The following examples perform byte-based and case-insensitive sorting:

```sql theme={"theme":{"light":"github-light","dark":"github-dark"}}
CREATE TABLE sort_test (val TEXT);
INSERT INTO sort_test VALUES 
    ('apple'), 
    ('Banana'), 
    ('Apricot'), 
    ('bananas');

-- Byte-based sort. Returns rows in the order:
-- Apricot, Banana, apple, bananas
SELECT val FROM sort_test ORDER BY val;

-- Collation-aware sort using ICU_NORMALIZE. Returns rows in the order:
-- apple, Apricot, Banana, bananas
SELECT val FROM sort_test ORDER BY ICU_NORMALIZE(val, 'Any-Upper');
```

## Making collations fast

Computing `ICU_NORMALIZE` is expensive.
The following computes the `Latin-ASCII` collation on ten million short strings:

```sql theme={"theme":{"light":"github-light","dark":"github-dark"}}
SELECT checksum(ICU_NORMALIZE(concat('München ', x), 'Latin-ASCII')) 
FROM generate_series(1, 10000000) r(x);
```

Let's look at the telemetry when running [`EXPLAIN (ANALYZE)`](/reference-sql/commands/queries/explain) for the above query.
Note that results can vary on different hardware:

```
[0] [Projection] SUM
[...]
\\_[3] [Projection] HASH_0: HASH(icu_normalize(concat('München ', cast(x as text)), 'Latin-ASCII'))
    |   [Types]: HASH_0: bigint not null
    |   [Execution Metrics]: output cardinality = 10000000, thread time = 30820ms, cpu time = 30817ms
    \\_[4] [TableFuncScan] x: $0 = generate_series(1, 10000000)
[...]
```

We spend about 30 seconds of CPU time computing the scalar ICU normalization and hash.
Hashing is cheap, so most time is spent in `ICU_NORMALIZE`.
This means we only have about 300k rows/s of throughput for this function.
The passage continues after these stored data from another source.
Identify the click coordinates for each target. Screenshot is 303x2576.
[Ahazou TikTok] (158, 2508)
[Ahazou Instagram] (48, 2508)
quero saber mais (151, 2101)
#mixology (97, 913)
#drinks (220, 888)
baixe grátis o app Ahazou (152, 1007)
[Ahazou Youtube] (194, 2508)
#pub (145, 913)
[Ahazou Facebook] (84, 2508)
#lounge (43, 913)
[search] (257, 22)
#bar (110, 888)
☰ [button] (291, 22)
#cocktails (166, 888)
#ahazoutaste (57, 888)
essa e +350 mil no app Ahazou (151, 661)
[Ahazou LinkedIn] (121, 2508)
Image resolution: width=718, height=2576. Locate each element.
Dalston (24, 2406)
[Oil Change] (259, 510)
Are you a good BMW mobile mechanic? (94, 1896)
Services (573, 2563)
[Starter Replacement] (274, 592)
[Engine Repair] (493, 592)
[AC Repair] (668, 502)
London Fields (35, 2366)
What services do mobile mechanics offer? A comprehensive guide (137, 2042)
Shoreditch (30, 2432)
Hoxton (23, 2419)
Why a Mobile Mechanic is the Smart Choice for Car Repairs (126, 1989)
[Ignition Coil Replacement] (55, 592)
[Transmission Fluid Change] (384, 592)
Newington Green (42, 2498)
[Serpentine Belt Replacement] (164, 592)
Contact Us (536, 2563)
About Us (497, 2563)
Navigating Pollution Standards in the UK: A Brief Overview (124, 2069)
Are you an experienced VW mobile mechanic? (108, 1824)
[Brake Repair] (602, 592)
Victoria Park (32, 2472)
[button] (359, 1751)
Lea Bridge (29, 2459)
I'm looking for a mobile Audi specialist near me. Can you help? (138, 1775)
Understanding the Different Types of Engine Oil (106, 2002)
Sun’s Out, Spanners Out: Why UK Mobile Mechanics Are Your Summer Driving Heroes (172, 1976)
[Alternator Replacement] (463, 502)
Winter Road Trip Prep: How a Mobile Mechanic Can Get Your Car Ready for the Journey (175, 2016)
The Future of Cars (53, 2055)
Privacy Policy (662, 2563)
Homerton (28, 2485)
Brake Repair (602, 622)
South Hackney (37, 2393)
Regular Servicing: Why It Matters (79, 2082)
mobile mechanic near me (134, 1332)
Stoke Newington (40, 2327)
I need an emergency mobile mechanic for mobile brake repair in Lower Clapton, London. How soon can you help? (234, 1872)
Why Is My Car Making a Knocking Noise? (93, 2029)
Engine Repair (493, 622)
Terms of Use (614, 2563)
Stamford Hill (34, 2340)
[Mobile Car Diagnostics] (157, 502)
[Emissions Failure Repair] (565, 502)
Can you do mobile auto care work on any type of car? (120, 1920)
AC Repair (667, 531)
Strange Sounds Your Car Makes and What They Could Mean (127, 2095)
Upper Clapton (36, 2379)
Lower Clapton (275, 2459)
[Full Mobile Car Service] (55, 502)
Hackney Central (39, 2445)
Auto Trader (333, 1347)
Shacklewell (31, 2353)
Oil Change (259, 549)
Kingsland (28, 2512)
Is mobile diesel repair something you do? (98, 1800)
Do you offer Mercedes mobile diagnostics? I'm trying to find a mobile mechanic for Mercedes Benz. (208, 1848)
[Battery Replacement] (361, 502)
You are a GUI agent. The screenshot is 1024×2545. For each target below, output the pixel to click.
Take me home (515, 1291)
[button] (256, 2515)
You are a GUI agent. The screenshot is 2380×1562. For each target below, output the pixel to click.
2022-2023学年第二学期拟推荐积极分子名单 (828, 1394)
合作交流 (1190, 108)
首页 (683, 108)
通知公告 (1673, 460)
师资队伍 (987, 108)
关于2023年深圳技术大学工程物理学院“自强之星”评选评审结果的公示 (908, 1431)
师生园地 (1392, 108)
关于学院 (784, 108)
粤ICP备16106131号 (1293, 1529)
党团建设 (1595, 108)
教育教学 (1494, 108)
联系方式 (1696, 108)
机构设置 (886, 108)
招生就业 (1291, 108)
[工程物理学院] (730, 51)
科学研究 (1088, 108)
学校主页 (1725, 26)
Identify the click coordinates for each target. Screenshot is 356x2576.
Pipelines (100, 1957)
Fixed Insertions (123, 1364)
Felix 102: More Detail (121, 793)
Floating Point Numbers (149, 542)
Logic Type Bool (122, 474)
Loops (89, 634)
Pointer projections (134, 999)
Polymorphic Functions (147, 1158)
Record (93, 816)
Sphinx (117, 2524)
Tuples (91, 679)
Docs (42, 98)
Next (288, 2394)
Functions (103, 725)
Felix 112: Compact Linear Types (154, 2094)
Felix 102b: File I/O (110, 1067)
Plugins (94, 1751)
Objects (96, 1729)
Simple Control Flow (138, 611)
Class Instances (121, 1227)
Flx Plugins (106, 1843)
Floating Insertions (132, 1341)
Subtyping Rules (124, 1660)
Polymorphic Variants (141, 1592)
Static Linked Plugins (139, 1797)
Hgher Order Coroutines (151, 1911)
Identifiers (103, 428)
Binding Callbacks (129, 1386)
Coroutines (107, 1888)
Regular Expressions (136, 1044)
**If you know that you mostly care about specific collations on your data, store a normalized version on ingest.**
Depending on your use case, you might have to store the original data as well, as normalization cannot be reversed.
If you use multiple collations, you can store multiple columns with different normalizations.
When updating your source data, make sure to update the normalized values as well.

Let's look at this in an example:

```sql theme={"theme":{"light":"github-light","dark":"github-dark"}}
-- Store the raw data, as well as commonly used collations.
CREATE TABLE cities (city TEXT, city_latin_ascii TEXT, city_any_upper TEXT);

-- Insert ten million rows, computing the normalizations during ingest.
INSERT INTO cities
    SELECT c, ICU_NORMALIZE(c, 'Latin-ASCII'), ICU_NORMALIZE(c, 'Any-Upper')
    FROM (SELECT 'München' as c FROM generate_series(1, 10000000));

-- Aggregation that normalizes at query time.
-- Timing: ~30 seconds.
SELECT ICU_NORMALIZE(city, 'Latin-ASCII') as normalized, any(city) as example
FROM cities
GROUP BY ALL;

-- Aggregation that uses the pre-normalized city_latin_ascii column.
-- Timing: 0.09 seconds.
SELECT city_latin_ascii as normalized, any(city) as example
FROM cities
GROUP BY ALL;
```

By storing the normalized values in your base table, you move overhead from query time to ingest time.
In the above example, querying the materialized collations is \~300 times faster than computing `ICU_NORMALIZE` on read.